Provided passage:
The second lens element 320 with negative refractive power has an object-side surface 321 being convex in a paraxial region thereof and an image-side surface 322 being concave in a paraxial region thereof. The second lens element 320 is made of a plastic material, and has the object-side surface 321 and the image-side surface 322 being both aspheric. Furthermore, the object-side surface 321 of the second lens element 320 includes two inflection points in an off-axis region thereof, and the image-side surface 322 of the second lens element 320 includes three inflection points in an off-axis region thereof.

The third lens element 330 with positive refractive power has an object-side surface 331 being convex in a paraxial region thereof and an image-side surface 332 being convex in a paraxial region thereof. The third lens element 330 is made of a plastic material, and has the object-side surface 331 and the image-side surface 332 being both aspheric. Furthermore, the image-side surface 332 of the third lens element 330 includes an inflection point and a critical point in an off-axis region thereof.

Data for the task:
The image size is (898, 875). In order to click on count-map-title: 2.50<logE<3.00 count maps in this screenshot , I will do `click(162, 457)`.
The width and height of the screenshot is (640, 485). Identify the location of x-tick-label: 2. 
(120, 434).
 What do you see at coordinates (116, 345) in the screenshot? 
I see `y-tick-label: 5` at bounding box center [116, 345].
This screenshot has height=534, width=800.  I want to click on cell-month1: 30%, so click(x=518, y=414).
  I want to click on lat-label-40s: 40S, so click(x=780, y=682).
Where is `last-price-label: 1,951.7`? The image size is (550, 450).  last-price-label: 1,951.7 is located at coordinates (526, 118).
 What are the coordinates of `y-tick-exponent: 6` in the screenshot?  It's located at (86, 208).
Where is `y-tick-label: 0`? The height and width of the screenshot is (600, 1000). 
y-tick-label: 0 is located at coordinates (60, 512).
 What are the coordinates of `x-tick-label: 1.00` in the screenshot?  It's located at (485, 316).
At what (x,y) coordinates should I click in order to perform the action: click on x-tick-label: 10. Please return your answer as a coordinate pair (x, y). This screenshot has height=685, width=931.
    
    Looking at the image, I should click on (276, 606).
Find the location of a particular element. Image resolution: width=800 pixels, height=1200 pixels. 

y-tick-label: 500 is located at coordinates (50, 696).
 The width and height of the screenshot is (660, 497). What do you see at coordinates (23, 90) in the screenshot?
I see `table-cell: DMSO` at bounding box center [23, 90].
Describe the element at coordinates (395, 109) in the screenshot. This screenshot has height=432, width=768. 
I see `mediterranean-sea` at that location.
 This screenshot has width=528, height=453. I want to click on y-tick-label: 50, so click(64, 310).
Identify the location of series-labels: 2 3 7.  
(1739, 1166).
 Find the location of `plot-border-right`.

Exercise set:
#1 Could you quote the rows verbatim, starting at the first row and ending at the line that contains "center [23, 90]."?
#2 Can you extend the lens element description from its final sentence onward?

Your written answers:
#1
The image size is (898, 875). In order to click on count-map-title: 2.50<logE<3.00 count maps in this screenshot , I will do `click(162, 457)`.
The width and height of the screenshot is (640, 485). Identify the location of x-tick-label: 2. 
(120, 434).
 What do you see at coordinates (116, 345) in the screenshot? 
I see `y-tick-label: 5` at bounding box center [116, 345].
This screenshot has height=534, width=800.  I want to click on cell-month1: 30%, so click(x=518, y=414).
  I want to click on lat-label-40s: 40S, so click(x=780, y=682).
Where is `last-price-label: 1,951.7`? The image size is (550, 450).  last-price-label: 1,951.7 is located at coordinates (526, 118).
 What are the coordinates of `y-tick-exponent: 6` in the screenshot?  It's located at (86, 208).
Where is `y-tick-label: 0`? The height and width of the screenshot is (600, 1000). 
y-tick-label: 0 is located at coordinates (60, 512).
 What are the coordinates of `x-tick-label: 1.00` in the screenshot?  It's located at (485, 316).
At what (x,y) coordinates should I click in order to perform the action: click on x-tick-label: 10. Please return your answer as a coordinate pair (x, y). This screenshot has height=685, width=931.
    
    Looking at the image, I should click on (276, 606).
Find the location of a particular element. Image resolution: width=800 pixels, height=1200 pixels. 

y-tick-label: 500 is located at coordinates (50, 696).
 The width and height of the screenshot is (660, 497). What do you see at coordinates (23, 90) in the screenshot?
I see `table-cell: DMSO` at bounding box center [23, 90].

#2
The fourth lens element 340 with positive refractive power has an object-side surface 341 being concave in a paraxial region thereof and an image-side surface 342 being convex in a paraxial region thereof. The fourth lens element 340 is made of a plastic material, and has the object-side surface 341 and the image-side surface 342 being both aspheric. Furthermore, the image-side surface 342 of the fourth lens element 340 includes an inflection point in an off-axis region thereof.

The fifth lens element 350 with negative refractive power has an object-side surface 351 being concave in a paraxial region thereof and an image-side surface 352 being convex in a paraxial region thereof. The fifth lens element 350 is made of a plastic material, and has the object-side surface 351 and the image-side surface 352 being both aspheric. Furthermore, the image-side surface 352 of the fifth lens element 350 includes two inflection points in an off-axis region thereof.

The sixth lens element 360 with positive refractive power has an object-side surface 361 being convex in a paraxial region thereof and an image-side surface 362 being concave in a paraxial region thereof. The sixth lens element 360 is made of a plastic material, and has the object-side surface 361 and the image-side surface 362 being both aspheric. Furthermore, the object-side surface 361 of the sixth lens element 360 includes two inflection points and a critical point in an off-axis region thereof, and the image-side surface 362 of the sixth lens element 360 includes an inflection point and a critical point in an off-axis region thereof.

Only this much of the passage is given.